Pork trade hit again
Pork was one of the first F&A trade flows to feel the effects of the trade war, with a 25% tariff introduced in April (see our recent report Rising Trade Tensions between the US and China Could Upset Global Pork).
The introduction of another 25% tariff on US pork imports into China in July effectively prices the US out of this market. This will impact global pork trade flows in a number of ways over the balance of this year and potentially beyond (see our recent report Global Pork Quarterly Q3 2018).
With US pork production expanding ahead of domestic demand, and the imposition of tariffs on US pork imports into Mexico, the industry will need to work hard to find alternative export markets while facing up to softening local prices.
Seafood flows—plenty at stake in both directions
China’s imports of Pacific salmon, cod, pollock, flatfish, lobster, and crab from the US represented 15% of China’s total seafood imports in 2017, reaching USD 1.3bn in value.

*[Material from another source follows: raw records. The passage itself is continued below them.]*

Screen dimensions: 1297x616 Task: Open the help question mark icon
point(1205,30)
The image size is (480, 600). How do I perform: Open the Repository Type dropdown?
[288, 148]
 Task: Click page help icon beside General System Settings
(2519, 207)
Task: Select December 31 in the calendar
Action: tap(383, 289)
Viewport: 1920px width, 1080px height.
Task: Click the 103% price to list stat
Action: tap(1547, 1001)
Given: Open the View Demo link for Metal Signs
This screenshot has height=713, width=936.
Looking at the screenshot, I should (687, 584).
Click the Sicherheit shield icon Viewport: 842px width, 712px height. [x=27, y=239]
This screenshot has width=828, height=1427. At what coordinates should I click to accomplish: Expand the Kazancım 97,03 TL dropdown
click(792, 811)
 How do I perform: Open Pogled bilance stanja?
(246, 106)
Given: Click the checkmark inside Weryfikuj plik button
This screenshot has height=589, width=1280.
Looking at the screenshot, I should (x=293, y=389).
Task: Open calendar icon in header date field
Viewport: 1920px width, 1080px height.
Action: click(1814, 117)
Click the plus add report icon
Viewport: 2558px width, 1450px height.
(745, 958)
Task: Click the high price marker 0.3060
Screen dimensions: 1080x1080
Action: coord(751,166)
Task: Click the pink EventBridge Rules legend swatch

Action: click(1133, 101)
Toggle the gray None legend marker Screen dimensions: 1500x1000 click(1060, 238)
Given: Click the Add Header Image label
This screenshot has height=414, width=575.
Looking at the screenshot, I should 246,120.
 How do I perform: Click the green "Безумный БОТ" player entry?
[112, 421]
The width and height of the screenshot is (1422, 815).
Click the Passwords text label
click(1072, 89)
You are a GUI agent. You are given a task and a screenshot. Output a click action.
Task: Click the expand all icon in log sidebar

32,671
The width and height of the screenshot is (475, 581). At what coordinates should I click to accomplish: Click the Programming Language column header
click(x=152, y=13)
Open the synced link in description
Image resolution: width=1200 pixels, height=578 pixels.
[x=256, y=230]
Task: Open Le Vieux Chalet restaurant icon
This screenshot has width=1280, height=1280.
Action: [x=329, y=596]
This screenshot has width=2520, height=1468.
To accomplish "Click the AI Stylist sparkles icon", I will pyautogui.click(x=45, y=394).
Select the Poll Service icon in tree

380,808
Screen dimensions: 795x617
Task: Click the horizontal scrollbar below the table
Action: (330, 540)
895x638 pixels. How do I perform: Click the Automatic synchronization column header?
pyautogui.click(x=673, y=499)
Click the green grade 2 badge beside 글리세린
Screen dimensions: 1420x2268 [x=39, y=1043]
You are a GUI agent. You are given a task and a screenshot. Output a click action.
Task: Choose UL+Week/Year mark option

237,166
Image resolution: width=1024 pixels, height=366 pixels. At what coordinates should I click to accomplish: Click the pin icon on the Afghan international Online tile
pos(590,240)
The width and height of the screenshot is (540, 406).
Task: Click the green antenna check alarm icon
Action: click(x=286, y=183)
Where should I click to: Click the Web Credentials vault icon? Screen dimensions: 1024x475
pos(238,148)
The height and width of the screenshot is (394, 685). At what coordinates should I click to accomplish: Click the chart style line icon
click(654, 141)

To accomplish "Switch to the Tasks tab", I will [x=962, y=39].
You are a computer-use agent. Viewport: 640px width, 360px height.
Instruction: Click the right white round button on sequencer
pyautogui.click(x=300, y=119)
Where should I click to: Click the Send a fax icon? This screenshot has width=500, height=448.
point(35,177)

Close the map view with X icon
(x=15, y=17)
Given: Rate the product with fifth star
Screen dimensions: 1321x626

Of these seafood types, the high-value crustaceans are consumed locally and subject to new 25% tariffs, and therefore likely to face growing competition from other exporters. Most of the whitefish and salmon, however, are processed in China to be re-exported and are not yet facing new tariffs (see our recent web article Caught in the Tariff Net – US-China Trade War to Shift Global Seafood Trade Flows).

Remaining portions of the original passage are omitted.